* [What to work on]:
Every line from the one containing "You are a computer-use agent." through the end of the listing below goes in the output, exactly and without pictures.

* [Available data]:
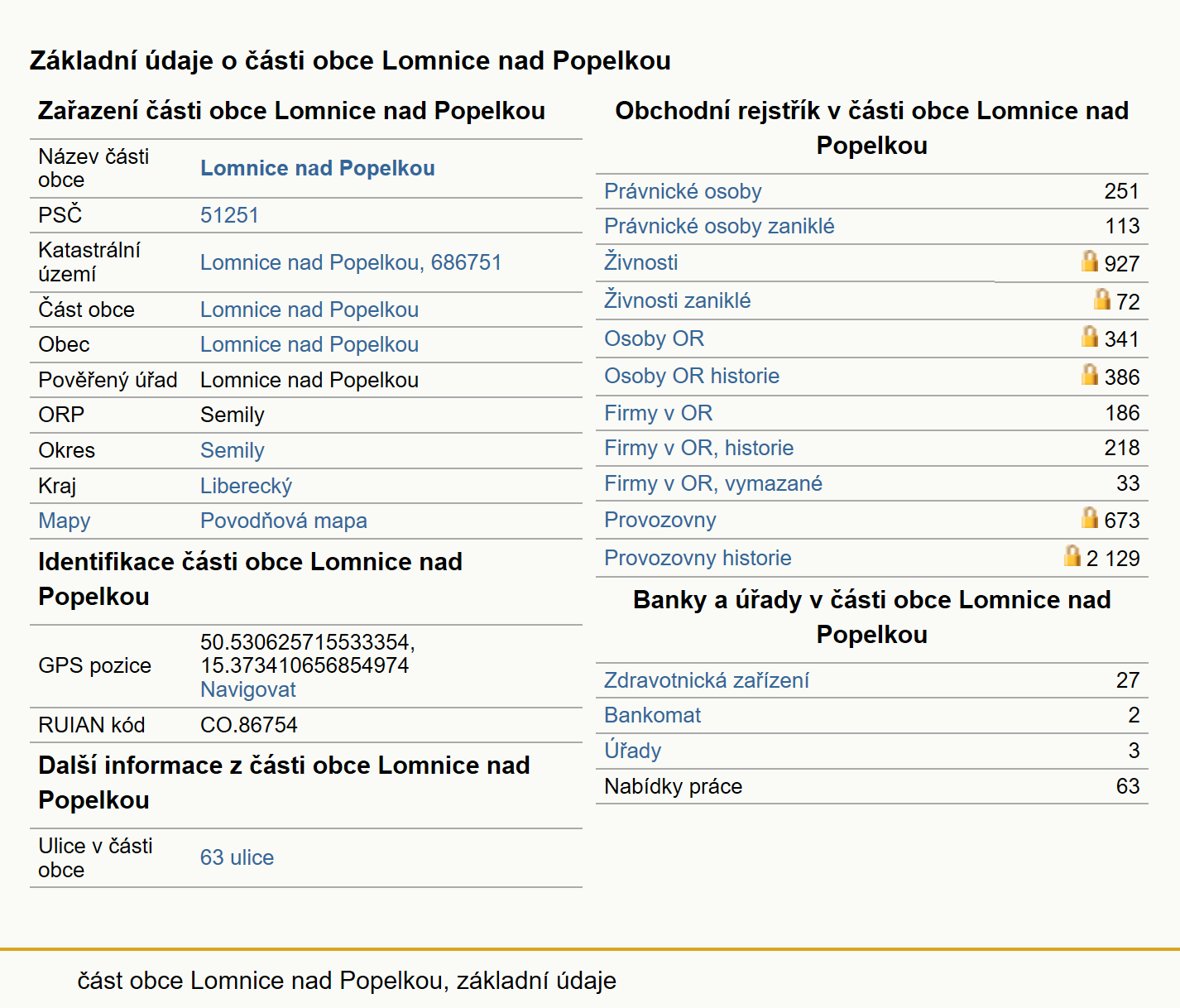
Task: Click the Navigovat link under GPS
Action: coord(247,689)
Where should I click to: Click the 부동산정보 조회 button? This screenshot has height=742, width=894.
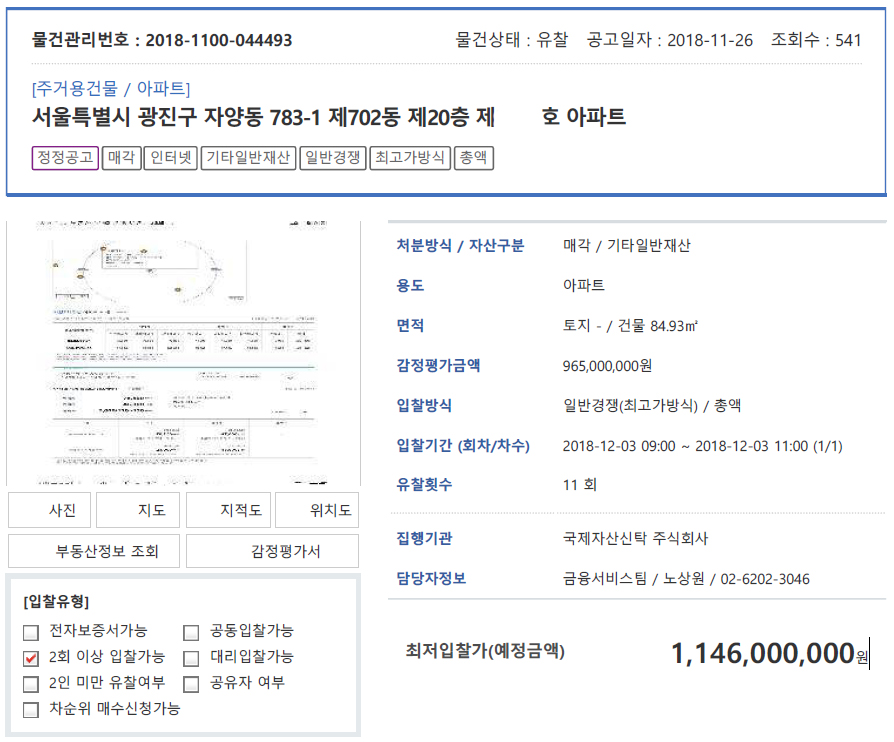pyautogui.click(x=94, y=551)
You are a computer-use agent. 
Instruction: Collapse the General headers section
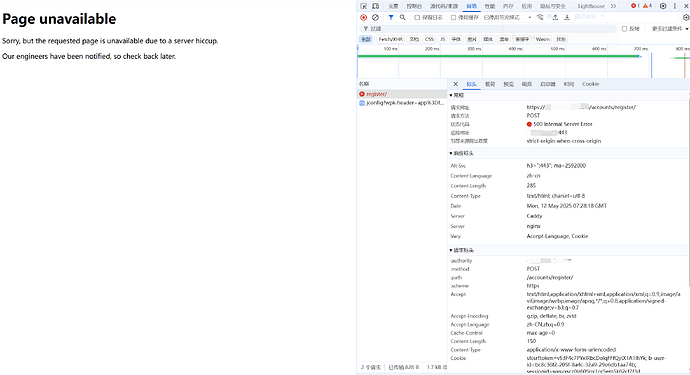[456, 95]
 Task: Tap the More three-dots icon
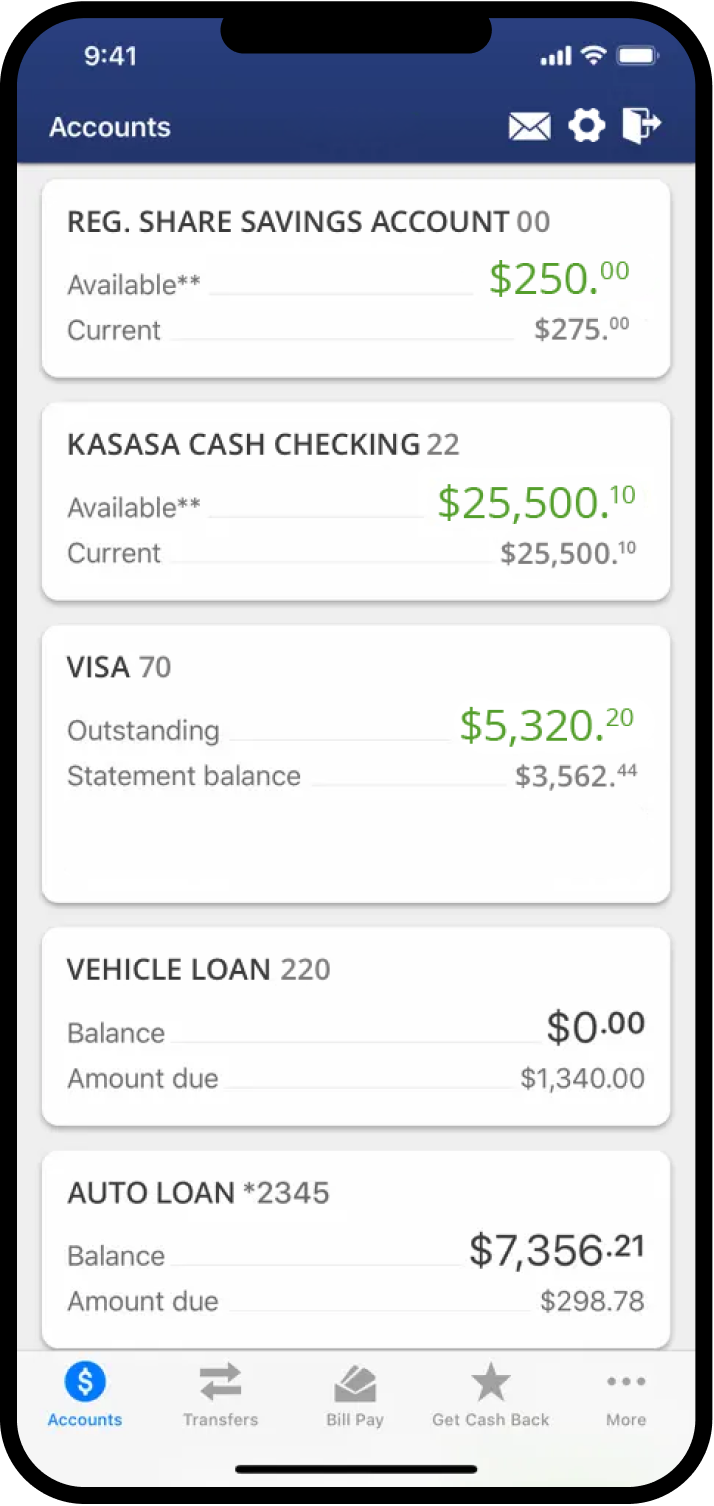click(x=626, y=1382)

* [Written solution]:
You are a computer-use agent. 
Instruction: Collapse the General headers section
[456, 95]
 Task: Tap the More three-dots icon
click(x=626, y=1382)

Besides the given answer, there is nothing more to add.